**WHAT THE TASK ASKS**
Look through the records below for the line holding "Start 分区搜索 (partition search)". Write it out exactly, with each following line through the line holding "Given: Click the Maximum date range field".

[Dataset entries]
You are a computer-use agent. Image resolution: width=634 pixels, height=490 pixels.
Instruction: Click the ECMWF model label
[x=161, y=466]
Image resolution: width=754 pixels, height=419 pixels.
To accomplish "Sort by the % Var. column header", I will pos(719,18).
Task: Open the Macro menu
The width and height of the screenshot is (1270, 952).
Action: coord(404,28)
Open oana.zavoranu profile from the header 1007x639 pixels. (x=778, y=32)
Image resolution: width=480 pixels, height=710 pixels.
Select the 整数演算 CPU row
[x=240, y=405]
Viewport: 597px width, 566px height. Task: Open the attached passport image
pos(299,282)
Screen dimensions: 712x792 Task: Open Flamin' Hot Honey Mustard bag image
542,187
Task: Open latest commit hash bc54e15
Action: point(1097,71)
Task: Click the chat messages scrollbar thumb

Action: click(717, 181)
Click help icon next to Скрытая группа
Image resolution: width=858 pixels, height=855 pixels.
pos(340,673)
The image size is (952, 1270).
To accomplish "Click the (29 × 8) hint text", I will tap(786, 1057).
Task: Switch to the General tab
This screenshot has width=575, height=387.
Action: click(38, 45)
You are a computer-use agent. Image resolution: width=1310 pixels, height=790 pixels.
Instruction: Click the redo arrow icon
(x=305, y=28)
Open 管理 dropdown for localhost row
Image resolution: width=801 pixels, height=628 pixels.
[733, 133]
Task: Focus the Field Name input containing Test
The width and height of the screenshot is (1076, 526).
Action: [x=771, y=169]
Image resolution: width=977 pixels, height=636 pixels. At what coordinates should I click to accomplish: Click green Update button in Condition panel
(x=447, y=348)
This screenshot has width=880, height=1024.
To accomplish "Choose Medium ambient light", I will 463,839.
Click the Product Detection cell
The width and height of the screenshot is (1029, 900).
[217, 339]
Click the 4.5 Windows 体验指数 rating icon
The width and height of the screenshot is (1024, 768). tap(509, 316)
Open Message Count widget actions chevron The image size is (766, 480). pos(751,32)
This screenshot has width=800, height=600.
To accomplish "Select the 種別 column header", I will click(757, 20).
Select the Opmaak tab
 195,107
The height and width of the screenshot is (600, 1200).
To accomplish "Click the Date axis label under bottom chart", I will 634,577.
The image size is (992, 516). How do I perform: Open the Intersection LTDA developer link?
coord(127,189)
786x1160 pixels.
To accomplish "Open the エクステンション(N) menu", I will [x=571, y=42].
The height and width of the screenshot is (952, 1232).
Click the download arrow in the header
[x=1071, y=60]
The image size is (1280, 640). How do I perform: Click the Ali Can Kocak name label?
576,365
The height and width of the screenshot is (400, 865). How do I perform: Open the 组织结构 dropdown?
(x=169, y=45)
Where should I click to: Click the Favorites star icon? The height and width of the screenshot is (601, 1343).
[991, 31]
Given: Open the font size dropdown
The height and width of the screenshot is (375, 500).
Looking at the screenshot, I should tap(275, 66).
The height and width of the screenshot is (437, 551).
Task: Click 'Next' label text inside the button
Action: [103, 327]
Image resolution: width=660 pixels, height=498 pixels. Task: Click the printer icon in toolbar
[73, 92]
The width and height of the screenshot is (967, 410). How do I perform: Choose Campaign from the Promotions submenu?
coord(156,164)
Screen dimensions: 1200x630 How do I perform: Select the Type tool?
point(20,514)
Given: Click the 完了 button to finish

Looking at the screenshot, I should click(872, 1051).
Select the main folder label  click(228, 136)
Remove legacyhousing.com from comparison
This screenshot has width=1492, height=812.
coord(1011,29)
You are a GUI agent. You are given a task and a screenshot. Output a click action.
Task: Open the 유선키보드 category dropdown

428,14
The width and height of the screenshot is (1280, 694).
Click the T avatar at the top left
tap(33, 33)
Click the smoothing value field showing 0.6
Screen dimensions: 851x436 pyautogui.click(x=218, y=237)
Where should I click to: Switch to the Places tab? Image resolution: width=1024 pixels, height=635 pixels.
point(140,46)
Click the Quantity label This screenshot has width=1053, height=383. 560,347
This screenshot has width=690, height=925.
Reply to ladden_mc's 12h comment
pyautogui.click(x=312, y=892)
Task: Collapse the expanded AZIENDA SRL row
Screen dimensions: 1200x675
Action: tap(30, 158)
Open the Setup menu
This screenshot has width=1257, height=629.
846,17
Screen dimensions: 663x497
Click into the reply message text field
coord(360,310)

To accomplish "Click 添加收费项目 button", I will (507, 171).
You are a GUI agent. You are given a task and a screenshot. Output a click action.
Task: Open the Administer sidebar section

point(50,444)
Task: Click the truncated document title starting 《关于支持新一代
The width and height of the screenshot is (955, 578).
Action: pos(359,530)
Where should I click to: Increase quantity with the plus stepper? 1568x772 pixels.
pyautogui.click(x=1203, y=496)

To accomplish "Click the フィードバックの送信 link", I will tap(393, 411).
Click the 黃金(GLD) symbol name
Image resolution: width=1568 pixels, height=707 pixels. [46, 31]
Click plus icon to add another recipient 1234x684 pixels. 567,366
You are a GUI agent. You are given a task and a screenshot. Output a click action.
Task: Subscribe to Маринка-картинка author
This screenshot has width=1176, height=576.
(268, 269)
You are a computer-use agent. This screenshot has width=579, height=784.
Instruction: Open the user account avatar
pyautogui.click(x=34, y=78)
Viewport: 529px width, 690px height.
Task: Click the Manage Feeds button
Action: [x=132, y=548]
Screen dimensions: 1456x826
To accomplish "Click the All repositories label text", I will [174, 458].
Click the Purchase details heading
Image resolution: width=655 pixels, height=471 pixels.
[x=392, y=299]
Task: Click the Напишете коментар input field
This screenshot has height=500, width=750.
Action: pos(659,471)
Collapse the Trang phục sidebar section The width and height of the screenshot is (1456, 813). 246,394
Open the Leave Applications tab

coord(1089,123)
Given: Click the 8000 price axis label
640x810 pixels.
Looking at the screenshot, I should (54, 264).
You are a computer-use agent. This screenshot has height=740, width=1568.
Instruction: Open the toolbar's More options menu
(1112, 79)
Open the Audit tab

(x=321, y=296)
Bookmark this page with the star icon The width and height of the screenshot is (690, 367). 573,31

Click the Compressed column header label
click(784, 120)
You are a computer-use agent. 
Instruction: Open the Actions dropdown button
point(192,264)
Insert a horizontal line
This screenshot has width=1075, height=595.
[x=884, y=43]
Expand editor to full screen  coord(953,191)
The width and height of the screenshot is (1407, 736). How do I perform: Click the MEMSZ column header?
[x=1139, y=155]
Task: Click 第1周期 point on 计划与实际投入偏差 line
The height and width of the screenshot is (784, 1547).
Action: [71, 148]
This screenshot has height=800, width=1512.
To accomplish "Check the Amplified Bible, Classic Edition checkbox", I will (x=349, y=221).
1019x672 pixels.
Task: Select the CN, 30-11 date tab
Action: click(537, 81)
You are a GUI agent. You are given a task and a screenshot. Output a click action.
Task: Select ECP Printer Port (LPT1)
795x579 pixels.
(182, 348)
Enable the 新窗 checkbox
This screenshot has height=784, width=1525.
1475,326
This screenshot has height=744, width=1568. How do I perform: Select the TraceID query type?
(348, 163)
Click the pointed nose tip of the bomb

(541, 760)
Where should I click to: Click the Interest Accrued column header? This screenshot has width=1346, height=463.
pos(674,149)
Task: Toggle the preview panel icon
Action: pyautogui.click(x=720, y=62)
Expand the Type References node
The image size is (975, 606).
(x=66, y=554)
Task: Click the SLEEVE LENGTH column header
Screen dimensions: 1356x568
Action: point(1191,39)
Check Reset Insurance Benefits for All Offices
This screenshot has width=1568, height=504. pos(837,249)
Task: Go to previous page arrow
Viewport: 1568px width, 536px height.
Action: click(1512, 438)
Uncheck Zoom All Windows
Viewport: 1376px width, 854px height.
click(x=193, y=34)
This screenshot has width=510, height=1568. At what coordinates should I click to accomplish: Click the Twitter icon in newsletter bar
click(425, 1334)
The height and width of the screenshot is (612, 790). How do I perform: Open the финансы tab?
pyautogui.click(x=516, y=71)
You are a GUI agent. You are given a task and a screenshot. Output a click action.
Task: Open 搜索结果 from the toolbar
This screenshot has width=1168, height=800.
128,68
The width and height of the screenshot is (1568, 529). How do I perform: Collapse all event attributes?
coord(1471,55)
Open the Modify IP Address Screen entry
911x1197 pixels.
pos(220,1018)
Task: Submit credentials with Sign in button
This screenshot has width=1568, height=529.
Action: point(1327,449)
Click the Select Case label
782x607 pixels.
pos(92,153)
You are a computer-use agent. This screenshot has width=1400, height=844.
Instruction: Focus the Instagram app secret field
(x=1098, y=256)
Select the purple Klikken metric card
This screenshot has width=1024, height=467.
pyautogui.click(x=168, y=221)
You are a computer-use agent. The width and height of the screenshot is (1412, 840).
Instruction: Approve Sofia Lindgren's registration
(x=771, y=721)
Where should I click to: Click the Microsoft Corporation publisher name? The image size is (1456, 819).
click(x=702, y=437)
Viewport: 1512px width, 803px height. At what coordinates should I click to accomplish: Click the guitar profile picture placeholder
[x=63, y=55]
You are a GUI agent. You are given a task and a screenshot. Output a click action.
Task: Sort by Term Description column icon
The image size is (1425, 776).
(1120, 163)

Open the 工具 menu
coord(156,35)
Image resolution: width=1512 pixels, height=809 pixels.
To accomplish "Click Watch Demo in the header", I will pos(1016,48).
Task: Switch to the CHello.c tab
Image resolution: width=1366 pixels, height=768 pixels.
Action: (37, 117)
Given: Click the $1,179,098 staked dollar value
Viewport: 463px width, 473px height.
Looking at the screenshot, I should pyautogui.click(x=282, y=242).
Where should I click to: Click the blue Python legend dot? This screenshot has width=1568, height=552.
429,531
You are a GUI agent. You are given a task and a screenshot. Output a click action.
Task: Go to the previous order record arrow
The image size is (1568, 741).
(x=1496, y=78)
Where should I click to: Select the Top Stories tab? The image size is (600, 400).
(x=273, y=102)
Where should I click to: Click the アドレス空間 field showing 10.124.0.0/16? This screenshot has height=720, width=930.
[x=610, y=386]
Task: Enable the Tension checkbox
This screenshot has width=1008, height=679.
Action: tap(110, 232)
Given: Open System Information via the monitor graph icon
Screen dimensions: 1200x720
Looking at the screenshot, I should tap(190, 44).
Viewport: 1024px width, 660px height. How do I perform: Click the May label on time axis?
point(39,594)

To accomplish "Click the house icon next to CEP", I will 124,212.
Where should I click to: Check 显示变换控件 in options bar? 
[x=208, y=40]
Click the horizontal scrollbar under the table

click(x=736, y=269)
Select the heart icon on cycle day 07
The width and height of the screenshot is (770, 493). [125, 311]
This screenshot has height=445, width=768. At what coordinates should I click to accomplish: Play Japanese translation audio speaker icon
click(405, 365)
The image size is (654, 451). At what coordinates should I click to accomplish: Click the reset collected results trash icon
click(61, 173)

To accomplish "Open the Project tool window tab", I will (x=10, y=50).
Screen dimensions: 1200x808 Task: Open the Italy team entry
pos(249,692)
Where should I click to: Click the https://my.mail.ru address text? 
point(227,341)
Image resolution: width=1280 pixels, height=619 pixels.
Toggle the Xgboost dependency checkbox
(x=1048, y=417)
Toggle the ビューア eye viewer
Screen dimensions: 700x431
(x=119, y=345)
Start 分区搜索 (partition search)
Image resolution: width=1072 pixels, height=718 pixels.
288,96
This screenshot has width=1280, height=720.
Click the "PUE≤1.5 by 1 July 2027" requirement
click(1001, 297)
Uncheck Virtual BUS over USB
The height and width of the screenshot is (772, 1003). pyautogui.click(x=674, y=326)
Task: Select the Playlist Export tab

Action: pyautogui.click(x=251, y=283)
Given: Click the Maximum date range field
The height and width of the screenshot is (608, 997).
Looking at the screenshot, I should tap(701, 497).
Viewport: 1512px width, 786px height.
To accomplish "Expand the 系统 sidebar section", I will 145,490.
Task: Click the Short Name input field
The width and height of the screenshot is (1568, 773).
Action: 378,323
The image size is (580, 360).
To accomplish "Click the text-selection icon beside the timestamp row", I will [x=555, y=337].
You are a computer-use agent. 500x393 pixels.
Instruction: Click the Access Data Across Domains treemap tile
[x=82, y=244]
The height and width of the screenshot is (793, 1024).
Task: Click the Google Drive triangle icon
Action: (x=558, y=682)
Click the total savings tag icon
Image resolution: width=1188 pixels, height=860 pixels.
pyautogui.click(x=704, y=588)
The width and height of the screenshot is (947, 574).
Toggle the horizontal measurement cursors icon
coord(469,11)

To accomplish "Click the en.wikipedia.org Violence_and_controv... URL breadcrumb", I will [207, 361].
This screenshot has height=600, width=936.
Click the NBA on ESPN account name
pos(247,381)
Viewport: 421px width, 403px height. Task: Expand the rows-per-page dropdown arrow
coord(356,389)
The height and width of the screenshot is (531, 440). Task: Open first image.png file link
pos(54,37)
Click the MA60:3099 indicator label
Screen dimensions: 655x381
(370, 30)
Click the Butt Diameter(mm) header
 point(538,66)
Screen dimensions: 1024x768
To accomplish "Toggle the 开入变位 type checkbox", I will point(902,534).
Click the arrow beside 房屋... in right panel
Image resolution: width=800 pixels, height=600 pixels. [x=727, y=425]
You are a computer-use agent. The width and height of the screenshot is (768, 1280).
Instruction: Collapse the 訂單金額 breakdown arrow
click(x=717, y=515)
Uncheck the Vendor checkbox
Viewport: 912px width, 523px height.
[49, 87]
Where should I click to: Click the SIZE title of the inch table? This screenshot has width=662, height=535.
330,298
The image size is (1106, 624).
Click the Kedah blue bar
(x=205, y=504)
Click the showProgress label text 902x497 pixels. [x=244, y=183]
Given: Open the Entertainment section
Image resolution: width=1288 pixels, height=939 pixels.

**RESULT OF THIS TASK**
Start 分区搜索 (partition search)
Image resolution: width=1072 pixels, height=718 pixels.
288,96
This screenshot has width=1280, height=720.
Click the "PUE≤1.5 by 1 July 2027" requirement
click(1001, 297)
Uncheck Virtual BUS over USB
The height and width of the screenshot is (772, 1003). pyautogui.click(x=674, y=326)
Task: Select the Playlist Export tab

Action: pyautogui.click(x=251, y=283)
Given: Click the Maximum date range field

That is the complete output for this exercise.